From 1888 to 1934, more than 134 Black-owned financial institutions were founded, predominantly located in Southern states. Their numbers dwindled during the Great Depression, leaving nine by 1930. It wasn’t until the civil rights movement that a resurgence took place, raising their numbers to 50 by 1976.11
By 1988, the savings and loan crisis had wiped out 35 Black-owned banks.11 The start of the most recent decline came in 2001, during the early 2000s recession, which rapidly accelerated once the Great Recession began.12 There are 44 Black-owned financial institutions, including credit unions, left today.

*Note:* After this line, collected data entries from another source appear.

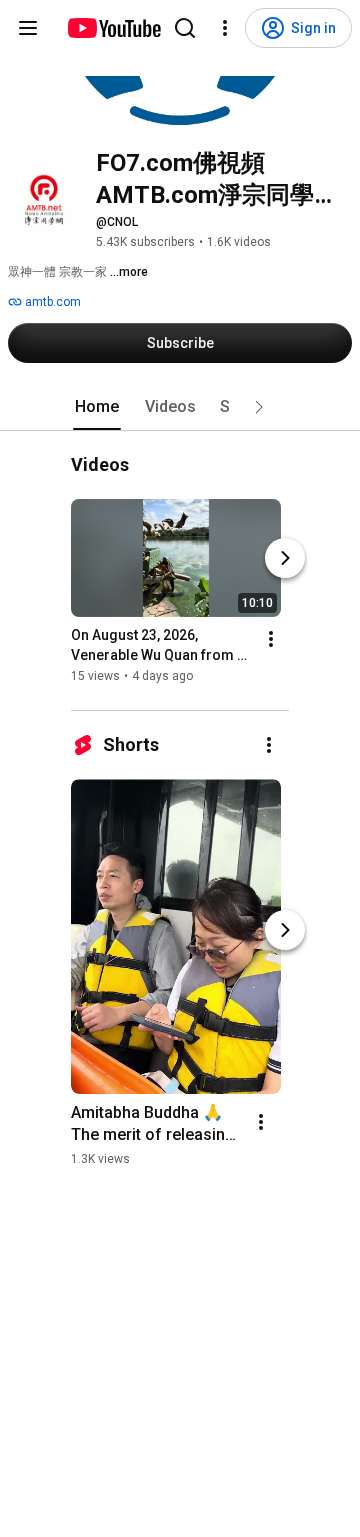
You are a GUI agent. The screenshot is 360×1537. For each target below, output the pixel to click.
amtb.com (51, 302)
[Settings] (225, 28)
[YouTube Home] (113, 28)
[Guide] (28, 28)
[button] (259, 407)
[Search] (185, 28)
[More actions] (271, 640)
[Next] (285, 559)
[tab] (97, 407)
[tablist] (180, 407)
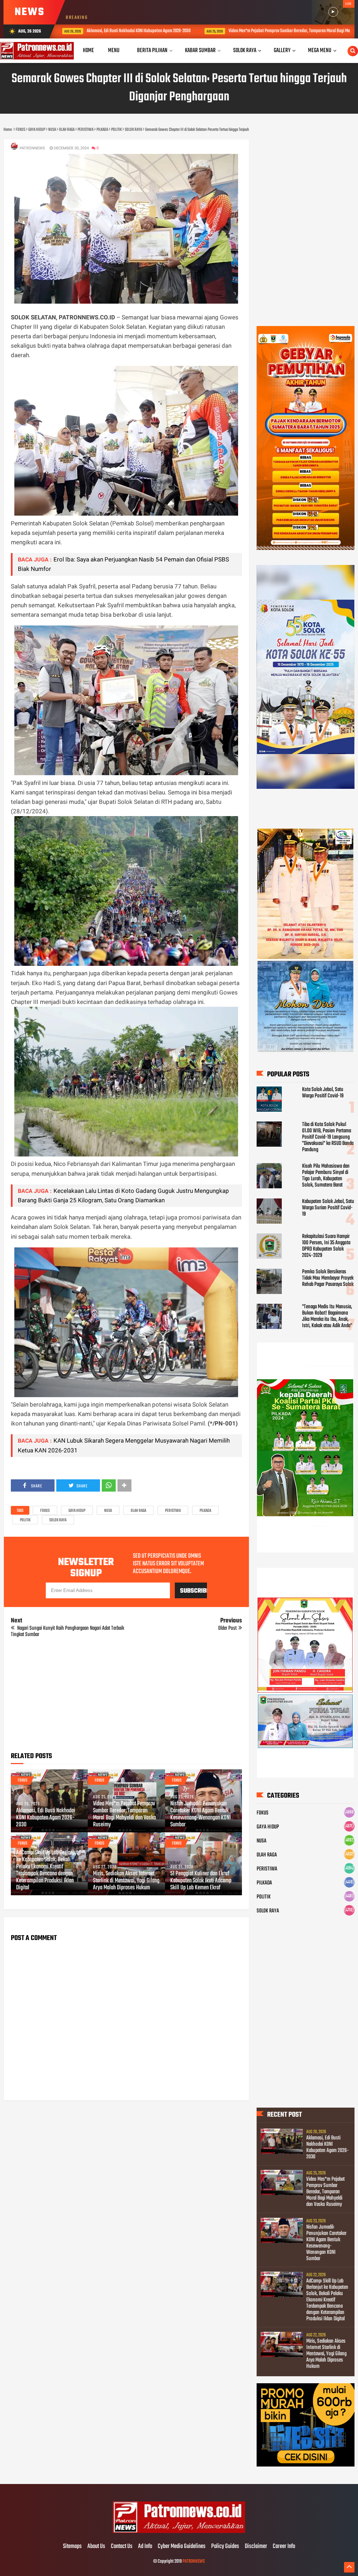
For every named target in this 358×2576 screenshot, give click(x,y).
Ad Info (145, 2546)
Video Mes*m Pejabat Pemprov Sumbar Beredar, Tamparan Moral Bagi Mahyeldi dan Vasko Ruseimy (192, 31)
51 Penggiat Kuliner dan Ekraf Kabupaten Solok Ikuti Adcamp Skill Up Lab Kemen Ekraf (200, 1880)
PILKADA (205, 1510)
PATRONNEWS (193, 2561)
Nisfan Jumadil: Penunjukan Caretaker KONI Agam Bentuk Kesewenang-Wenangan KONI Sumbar (200, 1814)
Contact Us (122, 2546)
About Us (96, 2546)
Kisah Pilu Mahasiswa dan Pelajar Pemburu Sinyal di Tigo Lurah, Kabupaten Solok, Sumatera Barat (326, 1176)
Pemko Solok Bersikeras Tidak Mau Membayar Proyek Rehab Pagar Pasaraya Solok (327, 1278)
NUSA (108, 1510)
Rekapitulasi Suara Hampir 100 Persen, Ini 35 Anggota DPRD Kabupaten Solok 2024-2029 (326, 1246)
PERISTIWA (173, 1510)
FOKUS (45, 1510)
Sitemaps (72, 2546)
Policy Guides (225, 2546)
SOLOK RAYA (57, 1520)
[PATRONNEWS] (179, 2531)
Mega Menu (319, 50)
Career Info (284, 2546)
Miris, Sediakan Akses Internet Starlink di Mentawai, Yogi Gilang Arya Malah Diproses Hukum (126, 1880)
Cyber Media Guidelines (182, 2546)
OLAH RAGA (138, 1510)
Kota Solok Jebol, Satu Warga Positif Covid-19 (323, 1093)
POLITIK (25, 1520)
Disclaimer (256, 2546)
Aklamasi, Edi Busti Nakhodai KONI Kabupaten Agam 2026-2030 (45, 1817)
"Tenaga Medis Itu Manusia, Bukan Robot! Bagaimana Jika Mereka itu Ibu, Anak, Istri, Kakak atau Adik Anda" (327, 1316)
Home (88, 50)
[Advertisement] (126, 1697)
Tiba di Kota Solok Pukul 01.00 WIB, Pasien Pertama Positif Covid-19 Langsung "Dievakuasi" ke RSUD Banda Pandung (327, 1137)
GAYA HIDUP (77, 1510)
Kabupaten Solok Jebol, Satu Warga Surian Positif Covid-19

“You can’t separate Black history from American history,” says Tyrone Ross, chief executive officer (CEO) of Onramp Invest, a crypto asset integration platform solution for financial advisors. “We’ve always been well adept and versed in financial education and the ability to be entrepreneurs. It’s just been stripped from us. So it’s OK to write these articles—or have panels or whatever—but let’s start with the history first so people go, ‘Oh, crap. It really was stripped from them, and they’re just trying to get it back.’”
Modern-Day Discrimination
As recently as 2019, the net worth of a White family was more than seven times higher on average than that of a Black family.14 This is a result of inequality, discrimination, racism, and differences in power and opportunity compounding throughout America’s history.15 It also is why the diminishing number of Black-owned banks is especially of concern, given the role that these institutions play in fighting modern-day systemic racism in the financial sector.
Consider redlining. This unethical and now-illegal practice is used to block off access to important services for residents of certain neighborhoods based on their race or ethnicity. The Civil Rights Act of 1964, which prohibits discrimination on the basis of race, color, religion, sex, and national origin, was a start. And yet, although the Fair Housing Act of 1968 and the Community Reinvestment Act (CRA) of 1977 were both intended to eliminate redlining, this kind of discrimination is still seen today.

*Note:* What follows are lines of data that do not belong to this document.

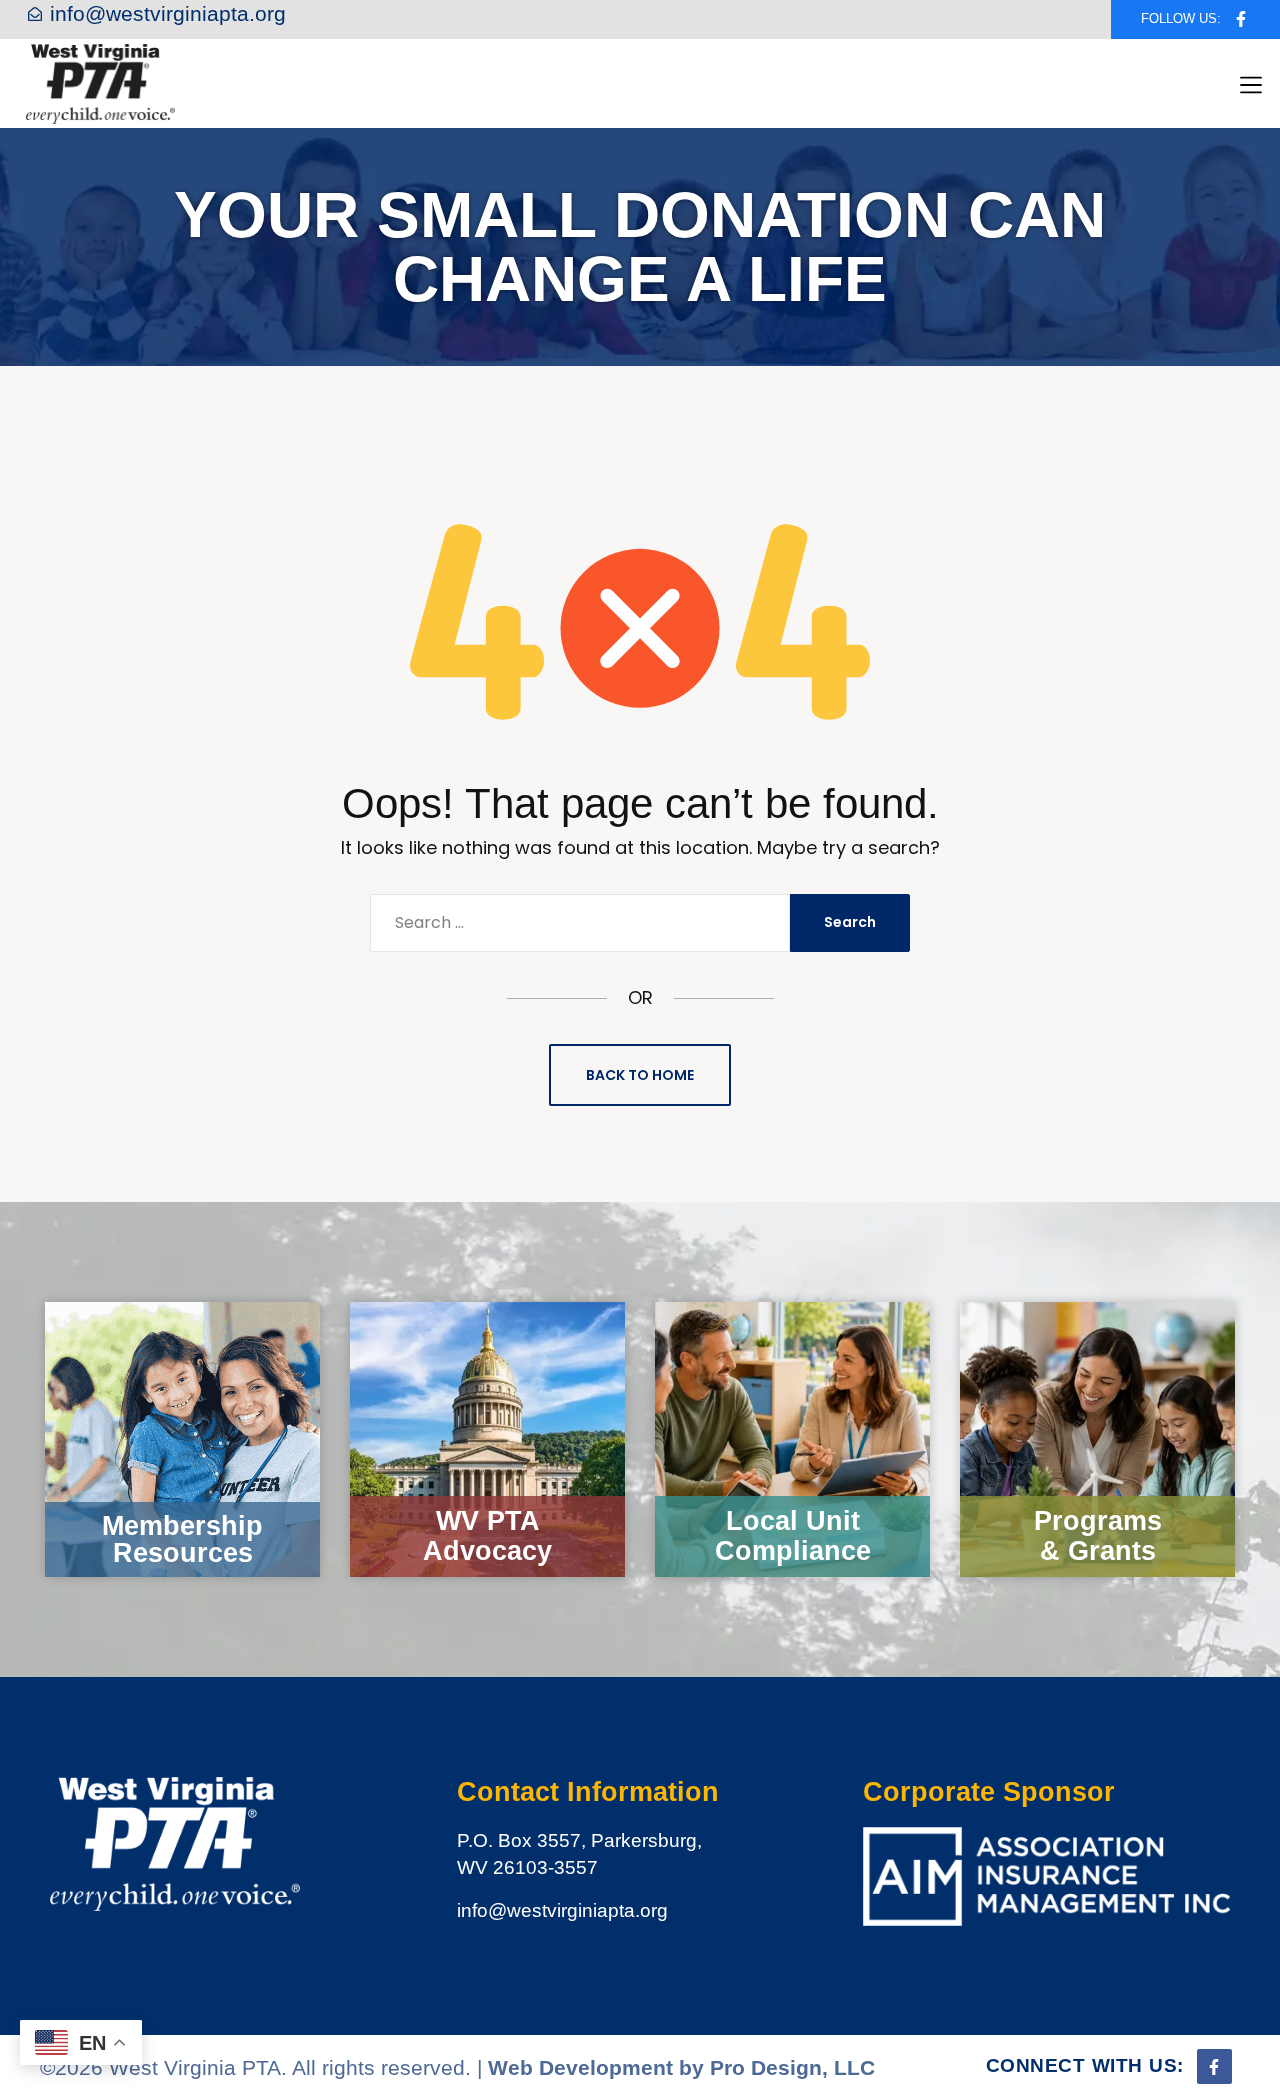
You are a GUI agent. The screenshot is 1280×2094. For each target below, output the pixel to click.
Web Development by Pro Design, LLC (681, 2067)
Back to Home (640, 1075)
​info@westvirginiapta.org (562, 1910)
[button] (1251, 85)
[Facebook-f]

For instance, 68.1% of loans made from 2012 to 2018 for housing purchases in Chicago went to predominantly White areas; 8.1% went to predominantly Black areas. Banks also lent more money to predominantly White neighborhoods than to every predominantly Black neighborhood combined. This disparity is even starker when looking at individual lenders, with JPMorgan Chase lending 41 times more money in White neighborhoods than Black ones.
Chicago is far from the only place where redlining occurs. From 2015 to 2020, the denial rate for Black home loan applications in Boston was 15.3%, more than three times that of their White counterparts.17 And in 2018, people of color in 61 cities were more likely to be denied home loans than White residents.18 If homeowners aren’t moving into—and investing in—a neighborhood, then it means capital isn’t flowing into the community, which leads to poverty and crime having an inescapable presence in the area.